Thank you for sharing that link! I love Susun Weed, and that was a wonderful read. I have been wanting goats for a couple of years now, and I will definitely refer back to this article once we start our little herd.


----------



## craft_media_hero (May 15, 2009)

Just had to share that my soy milk kefir came out really good! It's not as thick as dairy kefir but light and sweet and airy with a little yogurt-y tang. I used the YoGourmet kefir packets that you can get at health food stores and let it ferment for maybe abt 48 hrs. I bet it would've got more yogurt-y if I had left it another day, but there was some definite curd going on! I think blended strawberries would make it even more







So there's an option for dairy-free kefir at home! I thought it made be a problem that the milk was not full fat, but nope, real good!

So juice and soy kefir in the fridge







both are very mild for my kefir-phobic family.


----------



## erratum (May 26, 2008)

So I did it! I cruised around the bacon aisle at the grocery store for a while, but I chickened out every time, like I was buying condoms or nudey mags  Then I had a plan to buy a chicken from this great place at the farmer's market, Riverdog farms. I buy eggs from them and they have pasture raised chickens with mobile coops and it sounded so perfect. That is until I discovered they sold them with the heads and feet still on. That was one giant leap for ex-veggie-kind. A bit too much too fast. So I opted instead to take things slower and get some fish.

I cooked it tonight and it was AMAZING! I was so surprised: nothing felt wrong about it. I felt like the pp who was talking about making yummy noises when she ate. In fact, afterwords me and DH talked about how we both felt "high" and sure enough, both our pupils were dilated.

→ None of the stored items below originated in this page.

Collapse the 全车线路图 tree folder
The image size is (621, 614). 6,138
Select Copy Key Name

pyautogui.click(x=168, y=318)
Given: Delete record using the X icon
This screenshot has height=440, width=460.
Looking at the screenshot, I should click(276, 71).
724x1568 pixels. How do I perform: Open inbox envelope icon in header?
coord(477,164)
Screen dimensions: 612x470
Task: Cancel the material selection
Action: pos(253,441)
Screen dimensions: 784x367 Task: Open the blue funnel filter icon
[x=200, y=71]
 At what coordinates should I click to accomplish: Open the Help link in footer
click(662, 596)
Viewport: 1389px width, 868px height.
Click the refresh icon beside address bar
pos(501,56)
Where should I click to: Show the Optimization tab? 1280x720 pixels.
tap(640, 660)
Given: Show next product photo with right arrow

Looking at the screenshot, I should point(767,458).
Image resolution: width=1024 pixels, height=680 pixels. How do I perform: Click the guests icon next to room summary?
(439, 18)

DS was curious and helped me make the fish, touching it and asking questions (like "how do you think the fish feels?" as in the animal not the texture) and seemed curious in a positive way about the whole process, but didn't want to eat any. But he's a picky guy, so that's no surprise.

Quote:


> Originally Posted by *bodhitree*
> 
> erratum, like you I am very sensitive and have a hard time killing insects in my house. The other day I tried to rescue a spider who had gotten stuck on some double-sided tape, but I couldn't figure out how to do it without having to pull the poor thing's legs off. So I know where you're coming from. I guess for me, I am having to make my peace with the fact that we are animals and we cannot eat without taking life. Sure, you can eat only plants, but animals and insects are killed in order to produce those plants, no matter what. I used to think I was minimizing that by being mostly vegan, and I was, when you compare a vegan diet to eating animals who are fed grains. But when you compare a vegan diet to one that includes grassfed organic meat, it's not so clear. When I eat beef, I'm eating a very small part of a large animal, and the collateral damage to other animals and insects that comes along with that is minimal. In fact, eating grassfed beef from the ranch by my town is actually a good thing, since that ranch works hard to improve the ecology on their grazing land, which improves the habitat for all the animals who live there, not just the cattle. I guess what I'm saying is that I used to think it was really simple: if I didn't want to kill, I needed to live off of plants. But now I think that there isn't any way to avoid the karmic burden of killing in order to live, so you might as well take an honest look at the complexity of the situation and make the best choices you can. For me, those choices turned out to be pretty different from what I had imagined, but I feel that my personal integrity is better off for having gone through this process and having moved toward a different (more honest, more "real") dietary pattern. I also believe that taking life in a spirit of gratitude and reverence is very different from doing so in a spirit of denial and unconcern. I am so, so grateful every time I eat meat, and to me eating meat with that awareness is better than eating wheat or beans or whatever with no awareness of everything that has been sacrificed to put food on my plate. Your mileage may vary, of course. I'm just sharing what my experience has been.
> 
> jkg, I liked how you put it: "I have learned that I have been oh so judgmental and now that it is me weighing my ethics against what my body needs/wants, I am singing a different tune." That's a humbling realization, isn't it? I don't think I would have ever gone down this path if health issues hadn't pretty much forced me to, but actually I'm glad that they did. I think it's good for the soul to have to confront the idea that we might be fundamentally mistaken in our beliefs. Once in a while, at least. I wouldn't want to have to do it too often! lol


I don't kill spiders, but for an entirely different reason. Some very small part of my brain is convinced, however ridiculous, that if you smash a spider it will release some sort of pheromone that will tell all the other spiders in the world to come and kill you.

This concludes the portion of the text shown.